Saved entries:
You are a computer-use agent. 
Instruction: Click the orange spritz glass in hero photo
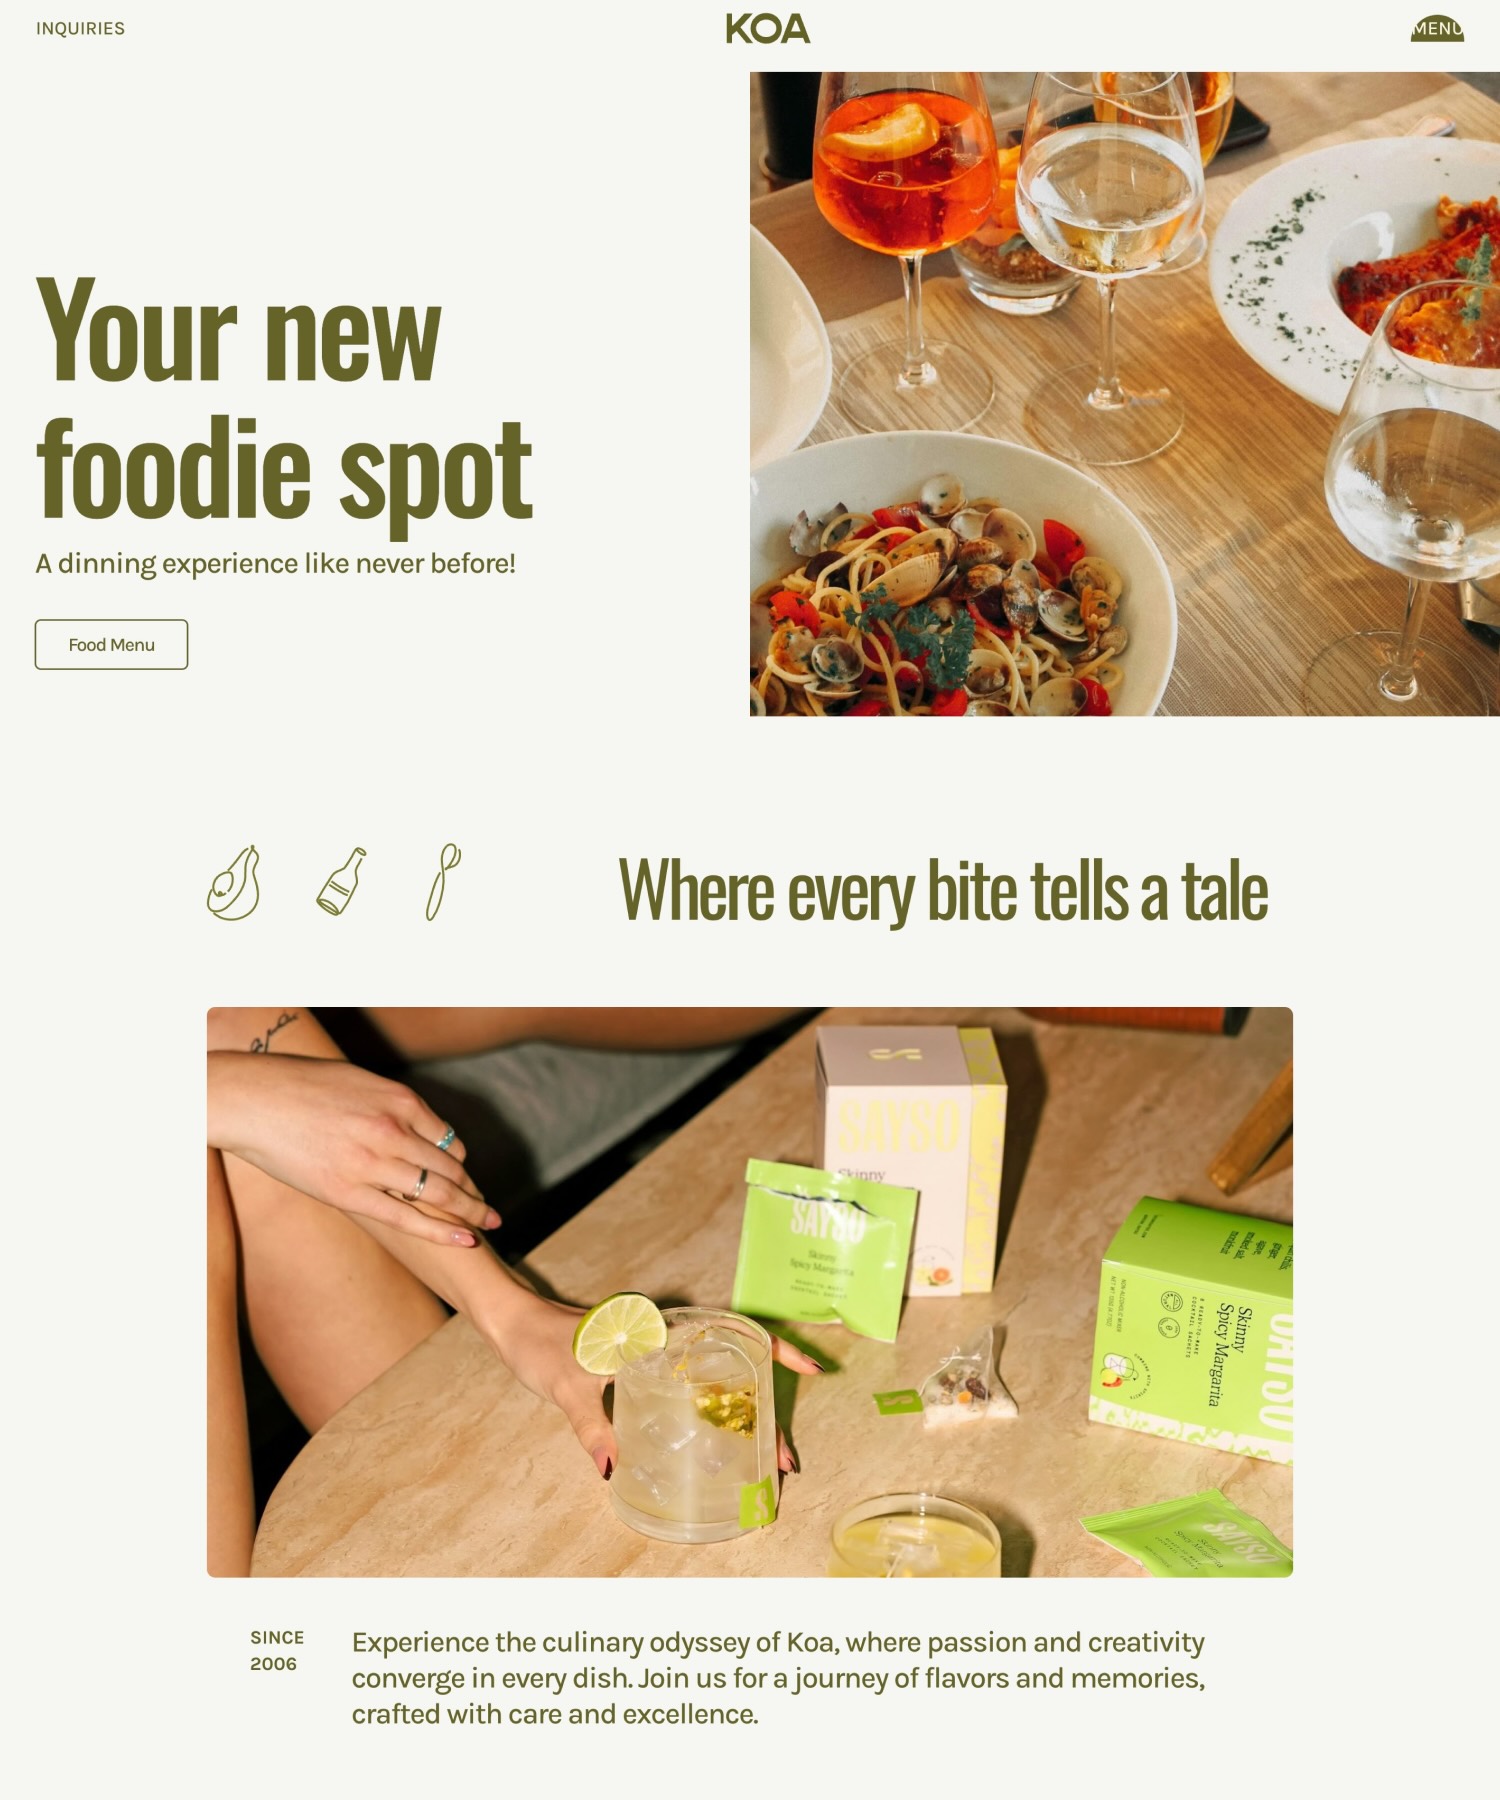[903, 230]
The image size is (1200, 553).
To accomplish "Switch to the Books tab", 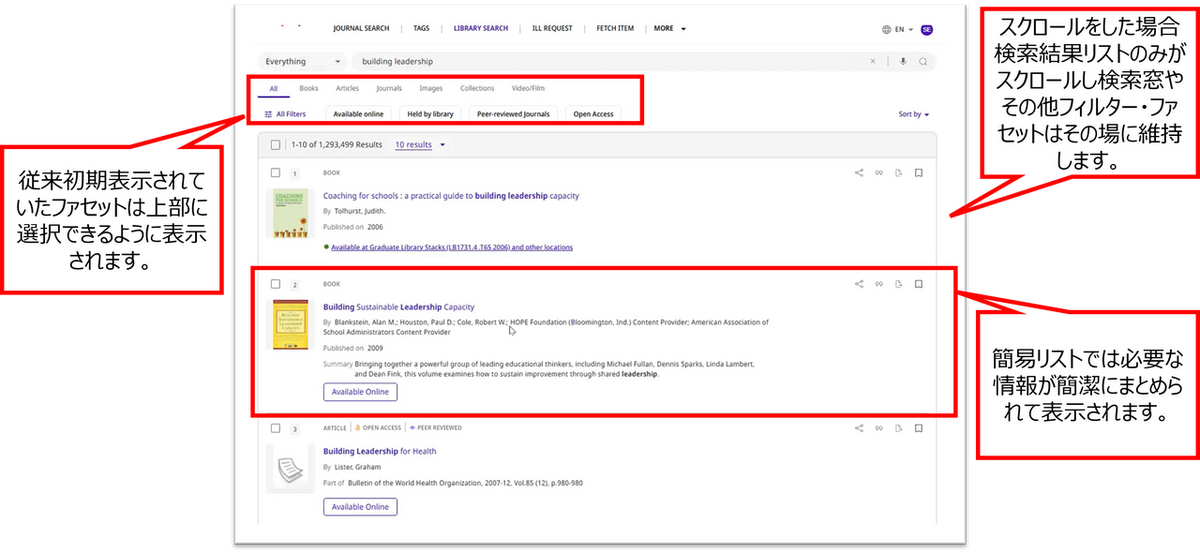I will (x=309, y=88).
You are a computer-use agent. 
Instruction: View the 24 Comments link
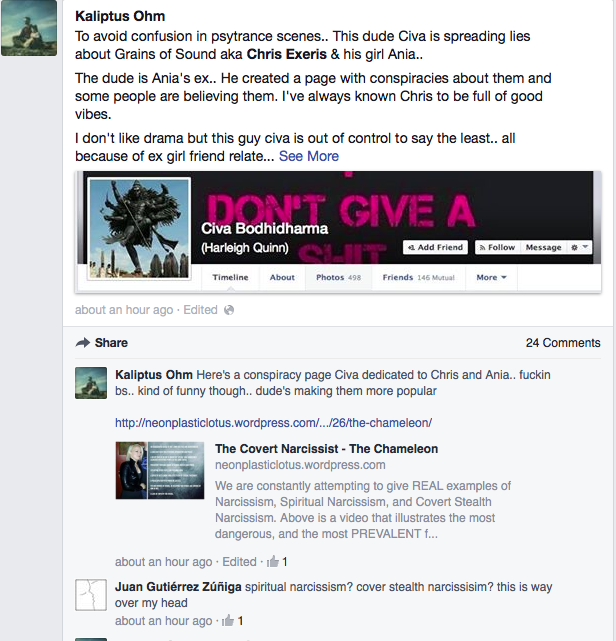point(563,343)
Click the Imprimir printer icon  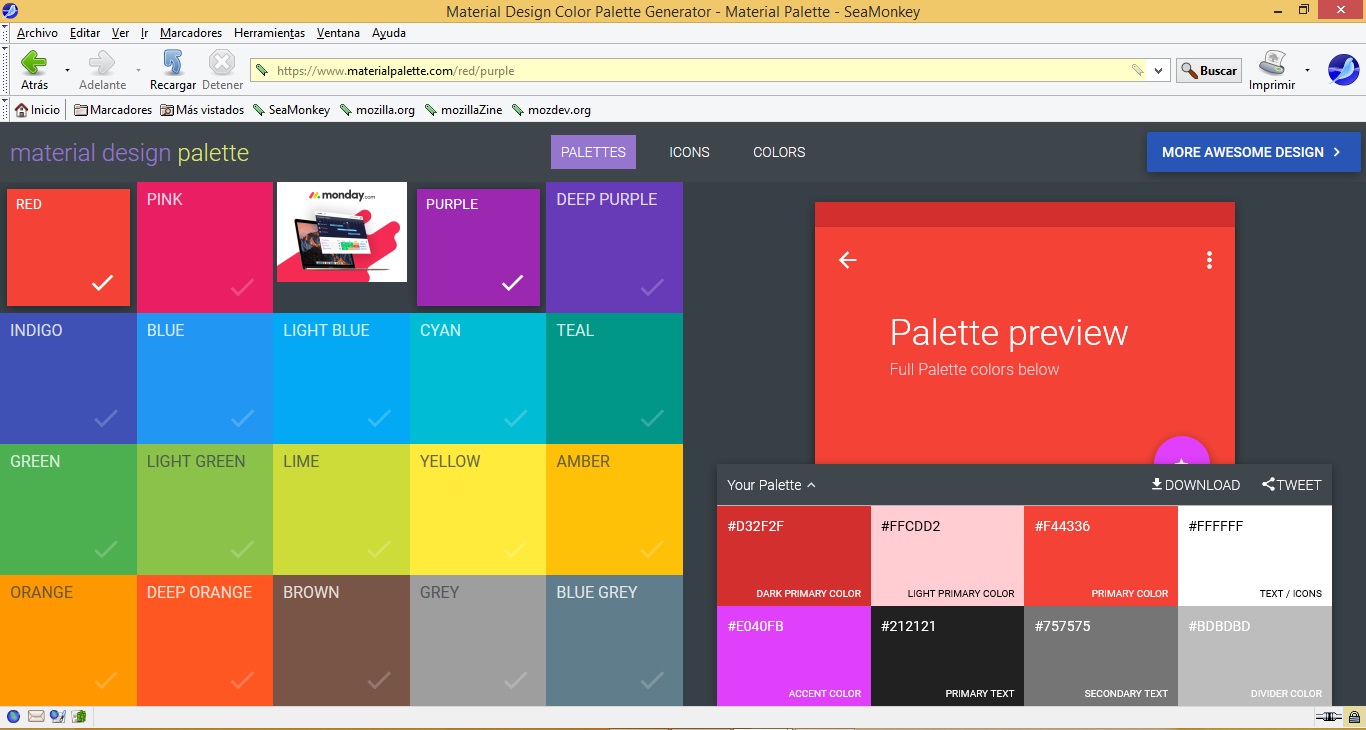click(x=1271, y=64)
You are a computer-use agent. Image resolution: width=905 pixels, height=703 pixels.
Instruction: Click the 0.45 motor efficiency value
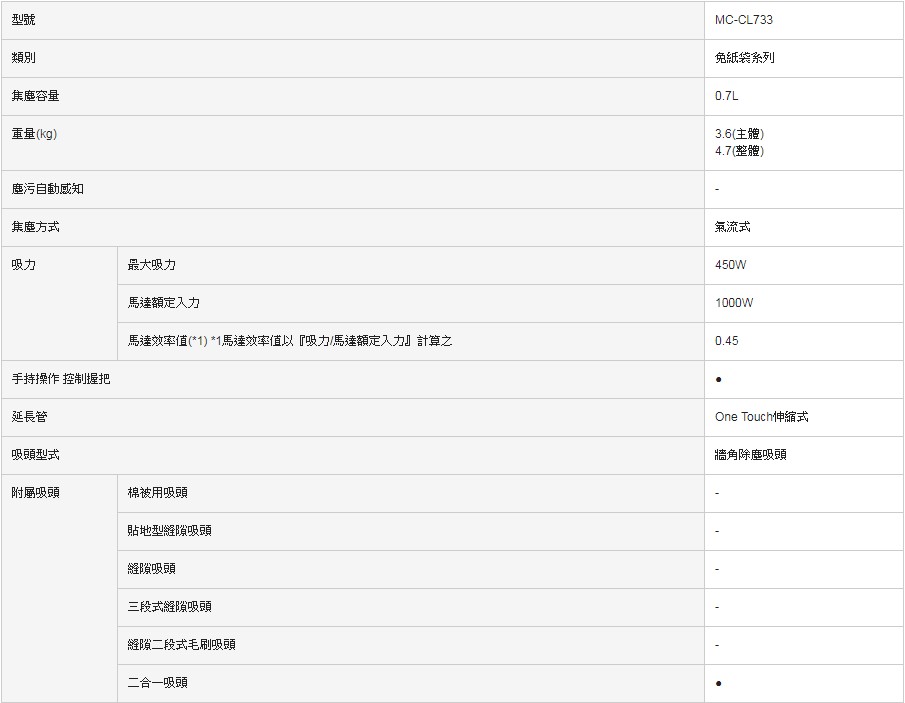[727, 341]
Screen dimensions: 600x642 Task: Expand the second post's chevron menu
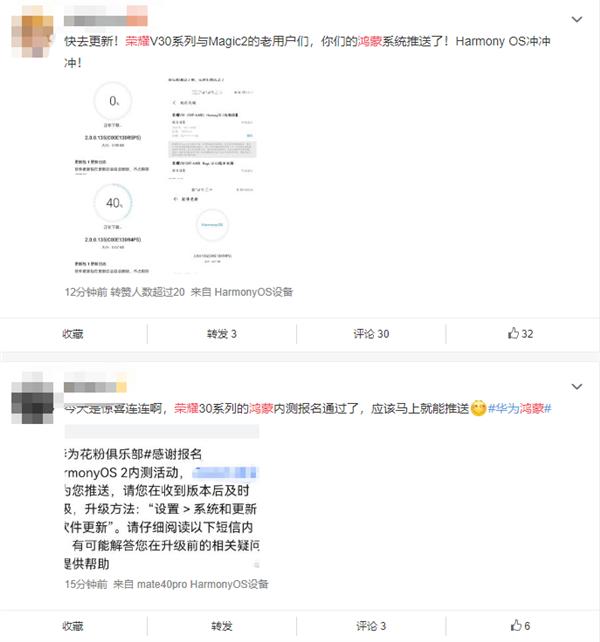pyautogui.click(x=577, y=387)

HOW TO COMPLETE THIS TASK: The lines to restate word for word run from the line that contains "Instruction: Click the 0.45" through the end of the entries above, both ends included. Leave out all pictures and write nothing else.

EXPECTED ANSWER:
Instruction: Click the 0.45 motor efficiency value
[727, 341]
Screen dimensions: 600x642 Task: Expand the second post's chevron menu
pyautogui.click(x=577, y=387)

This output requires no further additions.